• [Extracted records]:
------------------------------

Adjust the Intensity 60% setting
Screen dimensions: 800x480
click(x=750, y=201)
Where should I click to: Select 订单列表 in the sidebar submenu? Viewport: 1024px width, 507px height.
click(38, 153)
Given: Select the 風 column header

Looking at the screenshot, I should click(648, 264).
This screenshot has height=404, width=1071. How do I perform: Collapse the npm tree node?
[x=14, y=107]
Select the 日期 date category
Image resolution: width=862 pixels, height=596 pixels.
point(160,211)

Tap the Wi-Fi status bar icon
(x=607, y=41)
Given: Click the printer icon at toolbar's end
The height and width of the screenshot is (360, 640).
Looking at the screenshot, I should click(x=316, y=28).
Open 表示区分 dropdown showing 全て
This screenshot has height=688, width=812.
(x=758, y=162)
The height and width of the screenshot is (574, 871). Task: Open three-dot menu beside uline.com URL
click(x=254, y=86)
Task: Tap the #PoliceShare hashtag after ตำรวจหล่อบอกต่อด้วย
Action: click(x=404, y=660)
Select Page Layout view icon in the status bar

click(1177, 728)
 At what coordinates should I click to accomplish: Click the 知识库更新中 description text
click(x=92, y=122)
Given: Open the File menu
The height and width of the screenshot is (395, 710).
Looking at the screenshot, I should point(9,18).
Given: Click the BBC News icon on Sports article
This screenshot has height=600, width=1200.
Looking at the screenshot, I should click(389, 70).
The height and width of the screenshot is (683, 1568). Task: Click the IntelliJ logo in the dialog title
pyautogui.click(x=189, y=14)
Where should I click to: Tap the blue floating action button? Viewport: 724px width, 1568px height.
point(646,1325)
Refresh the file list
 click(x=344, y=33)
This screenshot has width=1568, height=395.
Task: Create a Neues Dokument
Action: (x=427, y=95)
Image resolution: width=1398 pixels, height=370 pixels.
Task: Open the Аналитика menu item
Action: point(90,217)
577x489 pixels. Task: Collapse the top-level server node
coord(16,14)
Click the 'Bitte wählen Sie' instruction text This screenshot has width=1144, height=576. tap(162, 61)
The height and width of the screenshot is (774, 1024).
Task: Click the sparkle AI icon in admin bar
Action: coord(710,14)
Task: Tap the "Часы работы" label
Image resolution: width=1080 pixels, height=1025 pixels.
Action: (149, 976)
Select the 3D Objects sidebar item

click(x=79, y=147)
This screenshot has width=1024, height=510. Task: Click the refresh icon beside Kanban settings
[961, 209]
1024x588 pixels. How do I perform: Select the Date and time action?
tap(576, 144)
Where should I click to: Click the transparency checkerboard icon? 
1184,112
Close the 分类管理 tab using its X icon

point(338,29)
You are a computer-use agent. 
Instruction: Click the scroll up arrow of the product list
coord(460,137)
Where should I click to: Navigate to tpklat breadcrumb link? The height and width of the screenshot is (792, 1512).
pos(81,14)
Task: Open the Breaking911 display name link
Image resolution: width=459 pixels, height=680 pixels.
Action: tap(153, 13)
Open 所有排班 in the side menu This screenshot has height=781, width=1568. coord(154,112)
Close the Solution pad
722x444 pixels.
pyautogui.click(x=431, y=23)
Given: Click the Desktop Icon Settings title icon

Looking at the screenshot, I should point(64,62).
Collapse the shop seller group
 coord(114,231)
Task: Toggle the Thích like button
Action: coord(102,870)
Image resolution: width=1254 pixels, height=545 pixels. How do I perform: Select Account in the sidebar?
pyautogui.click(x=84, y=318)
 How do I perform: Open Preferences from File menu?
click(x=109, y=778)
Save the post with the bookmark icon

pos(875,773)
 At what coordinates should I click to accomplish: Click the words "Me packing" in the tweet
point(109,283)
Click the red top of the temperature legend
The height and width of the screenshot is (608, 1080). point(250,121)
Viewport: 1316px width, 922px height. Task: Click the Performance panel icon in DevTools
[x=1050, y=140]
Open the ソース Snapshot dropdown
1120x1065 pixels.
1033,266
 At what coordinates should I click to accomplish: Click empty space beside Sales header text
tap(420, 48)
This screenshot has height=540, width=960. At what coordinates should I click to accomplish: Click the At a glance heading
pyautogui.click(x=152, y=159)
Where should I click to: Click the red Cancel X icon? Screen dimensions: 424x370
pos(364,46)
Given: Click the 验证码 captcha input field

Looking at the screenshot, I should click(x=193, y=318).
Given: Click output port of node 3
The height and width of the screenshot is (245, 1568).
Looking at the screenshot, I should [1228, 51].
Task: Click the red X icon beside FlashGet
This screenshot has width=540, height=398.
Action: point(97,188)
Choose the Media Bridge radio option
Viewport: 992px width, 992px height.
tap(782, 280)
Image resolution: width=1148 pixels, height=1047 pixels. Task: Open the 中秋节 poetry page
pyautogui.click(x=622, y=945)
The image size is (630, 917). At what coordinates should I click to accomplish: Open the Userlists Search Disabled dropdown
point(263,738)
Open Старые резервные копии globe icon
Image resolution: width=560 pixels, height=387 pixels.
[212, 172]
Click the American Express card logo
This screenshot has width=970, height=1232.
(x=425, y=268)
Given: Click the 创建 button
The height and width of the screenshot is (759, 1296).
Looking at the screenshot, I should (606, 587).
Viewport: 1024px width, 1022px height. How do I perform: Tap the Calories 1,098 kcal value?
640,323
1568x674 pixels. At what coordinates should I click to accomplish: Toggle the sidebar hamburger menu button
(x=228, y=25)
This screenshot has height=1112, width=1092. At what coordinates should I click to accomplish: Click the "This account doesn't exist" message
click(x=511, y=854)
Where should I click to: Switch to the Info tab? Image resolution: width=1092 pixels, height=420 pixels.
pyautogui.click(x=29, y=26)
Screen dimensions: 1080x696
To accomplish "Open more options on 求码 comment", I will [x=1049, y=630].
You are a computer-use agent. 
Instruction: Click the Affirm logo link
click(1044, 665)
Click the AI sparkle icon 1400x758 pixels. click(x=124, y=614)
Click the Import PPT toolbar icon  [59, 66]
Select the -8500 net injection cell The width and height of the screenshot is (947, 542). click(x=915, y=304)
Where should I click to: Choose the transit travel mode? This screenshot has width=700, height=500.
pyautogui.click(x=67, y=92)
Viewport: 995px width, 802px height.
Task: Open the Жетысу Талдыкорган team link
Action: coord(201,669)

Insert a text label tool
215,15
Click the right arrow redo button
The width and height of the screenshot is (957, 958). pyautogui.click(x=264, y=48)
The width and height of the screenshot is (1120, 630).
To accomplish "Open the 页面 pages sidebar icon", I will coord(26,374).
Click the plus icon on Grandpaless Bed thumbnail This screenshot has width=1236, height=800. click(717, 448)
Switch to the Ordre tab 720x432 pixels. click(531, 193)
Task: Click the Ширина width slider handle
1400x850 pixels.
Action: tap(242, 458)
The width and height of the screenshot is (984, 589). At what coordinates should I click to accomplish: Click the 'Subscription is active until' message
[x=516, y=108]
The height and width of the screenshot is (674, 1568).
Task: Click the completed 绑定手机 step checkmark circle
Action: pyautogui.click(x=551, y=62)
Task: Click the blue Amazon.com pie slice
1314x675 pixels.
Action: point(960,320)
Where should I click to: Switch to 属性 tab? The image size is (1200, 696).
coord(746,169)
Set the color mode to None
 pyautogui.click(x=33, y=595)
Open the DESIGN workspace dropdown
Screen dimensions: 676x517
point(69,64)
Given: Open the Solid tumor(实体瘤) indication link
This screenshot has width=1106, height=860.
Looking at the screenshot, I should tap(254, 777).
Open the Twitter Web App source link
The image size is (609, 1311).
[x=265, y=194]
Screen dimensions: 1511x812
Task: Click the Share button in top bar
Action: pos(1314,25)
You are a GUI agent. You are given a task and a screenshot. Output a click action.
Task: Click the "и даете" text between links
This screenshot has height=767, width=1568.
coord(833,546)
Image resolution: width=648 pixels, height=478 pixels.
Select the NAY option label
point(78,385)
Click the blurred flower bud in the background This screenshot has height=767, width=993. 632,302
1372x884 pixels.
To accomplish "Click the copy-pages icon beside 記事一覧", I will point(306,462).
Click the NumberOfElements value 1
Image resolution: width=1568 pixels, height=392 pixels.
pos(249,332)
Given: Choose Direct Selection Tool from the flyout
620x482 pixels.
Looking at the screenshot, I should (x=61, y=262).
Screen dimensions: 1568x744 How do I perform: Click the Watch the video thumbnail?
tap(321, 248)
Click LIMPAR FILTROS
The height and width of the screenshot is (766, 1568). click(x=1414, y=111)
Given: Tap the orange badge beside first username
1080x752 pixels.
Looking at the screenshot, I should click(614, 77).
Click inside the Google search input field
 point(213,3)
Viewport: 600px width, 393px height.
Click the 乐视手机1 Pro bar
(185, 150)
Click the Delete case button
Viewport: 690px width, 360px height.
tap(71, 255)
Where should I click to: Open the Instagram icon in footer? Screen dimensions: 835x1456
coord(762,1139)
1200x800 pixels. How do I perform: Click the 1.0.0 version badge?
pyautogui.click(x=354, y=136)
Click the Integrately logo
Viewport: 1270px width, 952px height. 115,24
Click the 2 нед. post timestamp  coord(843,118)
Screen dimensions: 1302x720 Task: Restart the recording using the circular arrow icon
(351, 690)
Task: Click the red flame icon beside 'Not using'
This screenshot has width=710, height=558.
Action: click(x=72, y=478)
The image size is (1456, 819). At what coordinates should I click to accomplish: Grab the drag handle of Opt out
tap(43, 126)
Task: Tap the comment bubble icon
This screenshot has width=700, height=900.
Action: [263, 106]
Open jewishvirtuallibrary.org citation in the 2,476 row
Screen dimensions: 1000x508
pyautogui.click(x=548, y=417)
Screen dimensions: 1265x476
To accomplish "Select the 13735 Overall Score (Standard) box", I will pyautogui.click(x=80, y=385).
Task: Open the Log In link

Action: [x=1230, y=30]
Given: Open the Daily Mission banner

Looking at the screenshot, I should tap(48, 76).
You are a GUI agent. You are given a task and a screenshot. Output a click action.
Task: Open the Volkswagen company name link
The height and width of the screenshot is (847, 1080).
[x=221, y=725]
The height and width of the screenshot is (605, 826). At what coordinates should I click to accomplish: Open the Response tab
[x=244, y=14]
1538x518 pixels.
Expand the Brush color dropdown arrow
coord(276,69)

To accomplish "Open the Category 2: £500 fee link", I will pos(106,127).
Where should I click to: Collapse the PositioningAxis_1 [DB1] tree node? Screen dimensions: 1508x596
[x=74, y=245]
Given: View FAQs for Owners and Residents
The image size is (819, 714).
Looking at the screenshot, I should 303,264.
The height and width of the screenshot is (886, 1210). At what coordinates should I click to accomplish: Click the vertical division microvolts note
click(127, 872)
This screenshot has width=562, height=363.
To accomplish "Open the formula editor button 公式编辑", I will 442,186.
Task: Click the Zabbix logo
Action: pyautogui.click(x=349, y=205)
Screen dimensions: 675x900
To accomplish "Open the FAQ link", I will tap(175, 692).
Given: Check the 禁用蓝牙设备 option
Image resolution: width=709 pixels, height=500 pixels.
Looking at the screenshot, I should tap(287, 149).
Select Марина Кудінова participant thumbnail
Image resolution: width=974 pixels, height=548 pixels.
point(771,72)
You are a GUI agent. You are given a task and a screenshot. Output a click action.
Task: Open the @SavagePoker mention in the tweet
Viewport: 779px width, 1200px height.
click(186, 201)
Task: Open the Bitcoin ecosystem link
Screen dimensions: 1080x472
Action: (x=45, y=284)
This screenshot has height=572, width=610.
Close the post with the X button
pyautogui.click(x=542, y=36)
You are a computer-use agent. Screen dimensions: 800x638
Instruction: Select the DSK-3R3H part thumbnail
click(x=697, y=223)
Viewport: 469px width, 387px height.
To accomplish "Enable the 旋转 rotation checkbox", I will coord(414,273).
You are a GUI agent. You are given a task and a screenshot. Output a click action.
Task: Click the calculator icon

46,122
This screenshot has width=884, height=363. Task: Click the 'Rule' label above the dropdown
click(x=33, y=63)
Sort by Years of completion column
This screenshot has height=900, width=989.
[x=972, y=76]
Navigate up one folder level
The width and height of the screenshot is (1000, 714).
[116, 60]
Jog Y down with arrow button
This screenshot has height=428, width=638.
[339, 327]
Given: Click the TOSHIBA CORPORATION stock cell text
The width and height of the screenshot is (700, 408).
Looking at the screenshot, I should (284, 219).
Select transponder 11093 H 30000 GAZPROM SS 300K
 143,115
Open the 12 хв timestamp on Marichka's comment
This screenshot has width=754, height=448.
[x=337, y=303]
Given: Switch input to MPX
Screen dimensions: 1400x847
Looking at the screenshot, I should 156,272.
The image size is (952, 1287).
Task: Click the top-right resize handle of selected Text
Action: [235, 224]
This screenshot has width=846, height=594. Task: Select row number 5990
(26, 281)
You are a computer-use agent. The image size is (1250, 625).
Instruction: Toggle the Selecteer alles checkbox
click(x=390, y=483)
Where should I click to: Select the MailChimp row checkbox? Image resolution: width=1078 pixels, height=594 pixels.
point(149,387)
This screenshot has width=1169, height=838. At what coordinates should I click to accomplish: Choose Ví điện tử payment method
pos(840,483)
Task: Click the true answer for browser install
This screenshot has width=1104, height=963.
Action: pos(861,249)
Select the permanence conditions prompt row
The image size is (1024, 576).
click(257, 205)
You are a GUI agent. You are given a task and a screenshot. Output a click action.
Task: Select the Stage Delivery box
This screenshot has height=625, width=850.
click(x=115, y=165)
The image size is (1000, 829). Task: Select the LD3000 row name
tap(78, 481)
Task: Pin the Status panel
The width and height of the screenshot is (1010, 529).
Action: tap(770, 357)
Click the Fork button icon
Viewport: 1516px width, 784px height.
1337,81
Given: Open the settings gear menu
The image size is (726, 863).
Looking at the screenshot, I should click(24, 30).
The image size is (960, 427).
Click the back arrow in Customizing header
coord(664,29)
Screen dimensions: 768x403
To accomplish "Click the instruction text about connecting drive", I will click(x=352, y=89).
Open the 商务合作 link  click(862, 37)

------------------------------

• [AIM OF THE EXERCISE]: All lines in the records that contain "pages" are to be copied and returned.

• [RESPONSE TO THE EXERCISE]:
To accomplish "Open the 页面 pages sidebar icon", I will coord(26,374).
To accomplish "Click the copy-pages icon beside 記事一覧", I will point(306,462).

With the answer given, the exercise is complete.